Akan tetapi, Jaksa Agung kemudian menetapkan Isak Sattu sebagai terdakwa.
“[Terdakwa Isak Sattu] ini dapat dari mana? Dalam kesimpulan laporan polisi menyatakan telah mewawancarai 57 orang. Menyatakan empat kesatuan yang [diduga menyerang] empat siswa di lapangan Karel Gobay. Tetapi yang jadi tersangka hanya dari Koramil Paniai. Mana Kopasus, mana Kopaskas, mana polisi,” ucapnya.
Yones Douw mengatakan, dengan dasar itu dan pengalaman beberapa kasus pelanggaran HAM di Papua pada masa lalu dimana terdakwa divonis bebas, keluarga dan pihak yang mendampingi keluarga korban sudah menduga, terdakwa kasus Paniai juga akan divonis bebas.
“Inilah yang sejak awal mendasari kami yakin putusan terakhir itu bebas. Yang memberi perintah dan komando di lapangan, komandannya tidak dijadikan tersangka, maka [kami sudah duga] putusan terakhir vonis bebas karena kami anggap penanganan kasus ini tidak memenuhi Undang-Undang Nomor 26 Tahun 2000 tentang pengadilan HAM. Makanya sejak awal kami yakin akan seperti ini putusan akhirnya,” ucapnya.

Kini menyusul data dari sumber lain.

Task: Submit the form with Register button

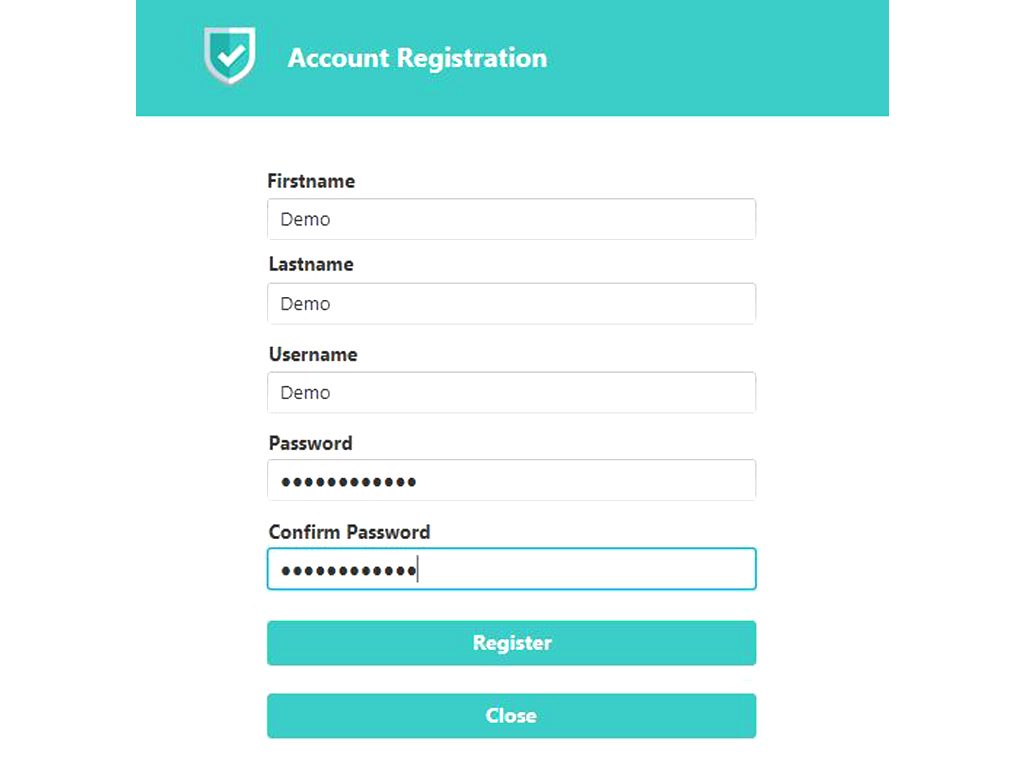Action: pyautogui.click(x=511, y=643)
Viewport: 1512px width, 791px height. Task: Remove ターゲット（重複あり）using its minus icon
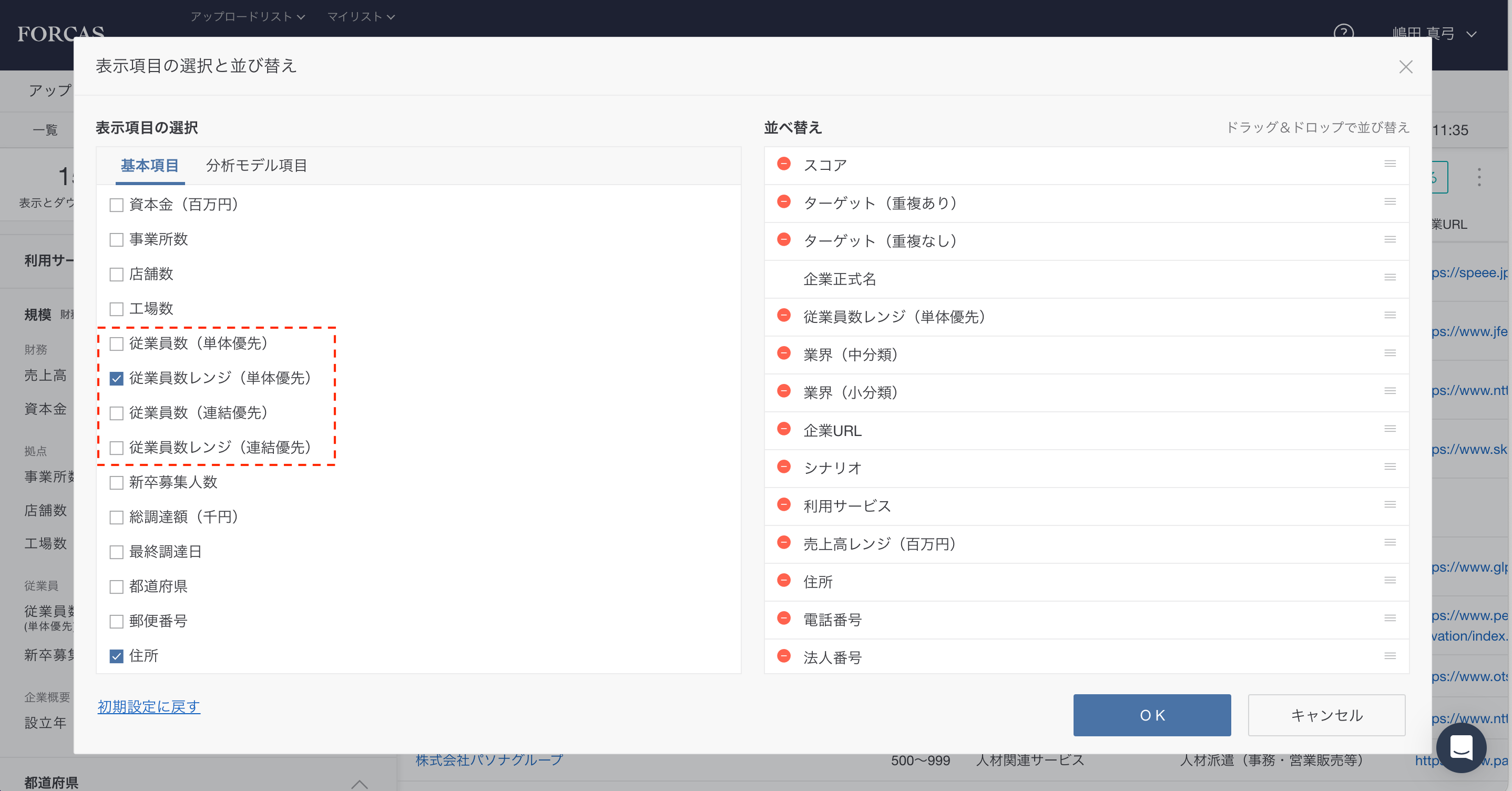tap(783, 202)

Meski terdawak dinyatakan bebas oleh Pengdilan HAM, namun kelurga korban meminta kepada pemerintah Indonesia segera memerintahkan Jaksa Agung atau Komnas HAM melakukan penyedikan ulang kasus pelanggaran HAM Paniai.
“Sebab, kami keluarga menganggap kasus pelanggaran HAM Paniai belum diselesaikan oleh negara ini secara adil dan jujur,” ujarnya.
Dalam persidangan di Pengadilan HAM Makassar, ketua Majelis Hakim, Sutisna Sawati menyatakan Isak Sattu tidak terbukti melakukan pelanggaran HAM berat Paniai.
“Dengan demikian, Majelis Hakim Peradilan HAM pun membebaskan terdakwa dari semua dakwaan Jaksa Penuntut Umum,” kata Sutisna.
Majelis Hakim Peradilan HAM, juga memerintahkan agar hak terdakwa dipulihkan sehubungan dengan vonis bebas tersebut.
Di Jakarta, kejaksaan Agung (Kejagung) memastikan Jaksa Penuntut Umum (JPU) akan mengajukan kasasi terkait vonis bebas terdakwa Isak Sattu.
Dikutip dari CNN Indonesia, Kapuspenkum Kejagung, Ketut Sumedana mengatakan pihaknya akan terlebih dahulu mempelajari seluruh putusan hakim tersebut sebelum nantinya mengajukan kasasi ke Mahkamah Agung.
“Kejaksaan pasti melakukan upaya hukum kasasi. Tapi kita pelajari dulu putusan lengkapnya ya,” kata Ketut Sumedana.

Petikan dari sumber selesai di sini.